We’ve tackled the topics of open access, as it relates, funding. But we’ve recently come across an interesting spin on the familiar topics in Significance Magazine‘s “Bad reviews: The perils of modern peer review” from contributor Carlos Alberto Gómez Grajales.
In the article, Grajales talks about the shifting process through which scientific publications place increased emphasis on electronic formats to dispense its content with a reduced or non-existent cost to readers.

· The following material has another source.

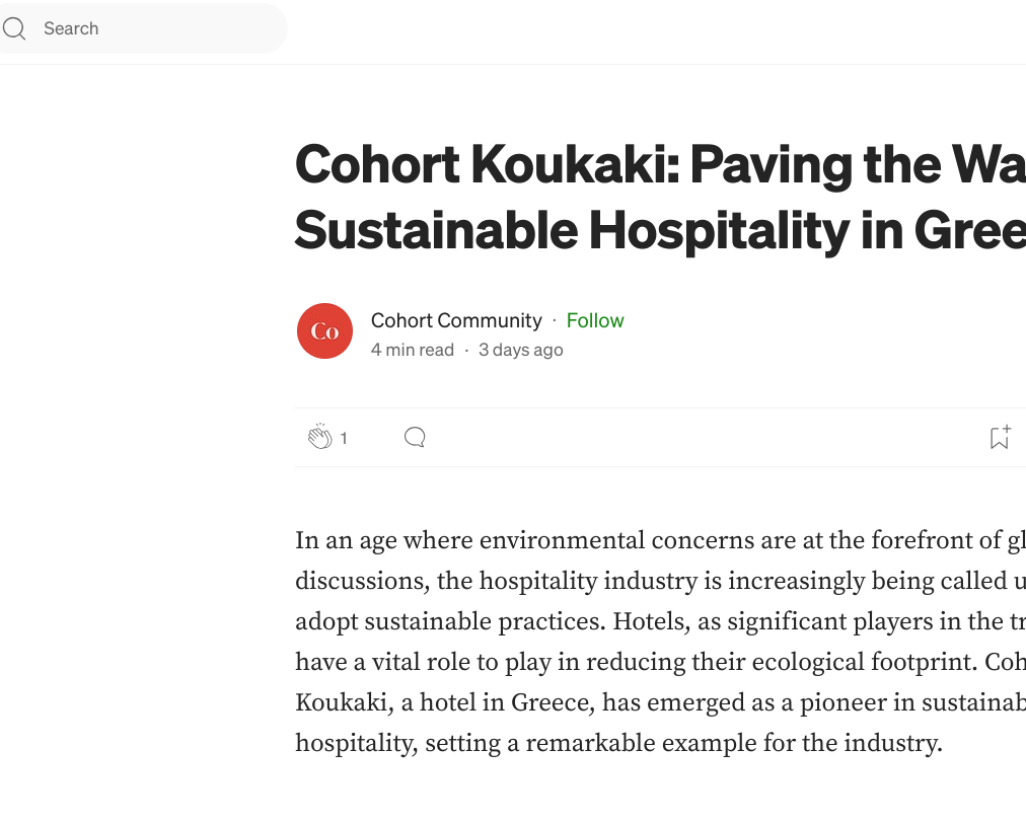Clap for this article

pyautogui.click(x=319, y=437)
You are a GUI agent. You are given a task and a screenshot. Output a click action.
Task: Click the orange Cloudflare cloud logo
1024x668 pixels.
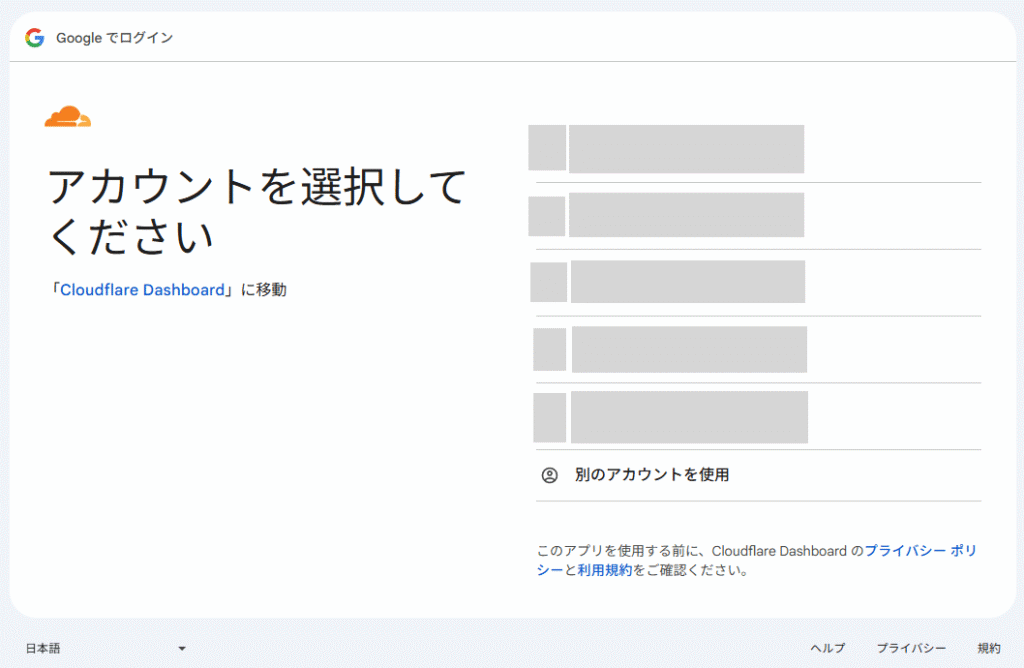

Grajales highlights a project by John Bohannon (Harvard University–based biologist and science journalist) where he distributed fake scientific articles to online journals in order to test the effectiveness of the review process. “Out of 304 submissions made throughout a period of six months, 157 of the journals (about half) had accepted the paper, 98 rejected it. Of the 49 journals that remain, 29 appeared to be no longer operative and 20 were still evaluating the merit of the text.” Read the hoax in full in Sciences Oct 4 Issue or online.
One of the complications with the pay-to-publish model lies in the possibility of an ineffective review processes. “This is why reviews are important, because we need to criticize each other, not for confronting, nor for glory, but because a fine review is a nice intellectual conversation in which both parties learn from each other.”One journal that approved the fake article, was ready to charge $3,100 USD for publication fees.
Sound off: Has open access changed how you publish? What’s your review of Grajales conclusions and Bohannon’s findings?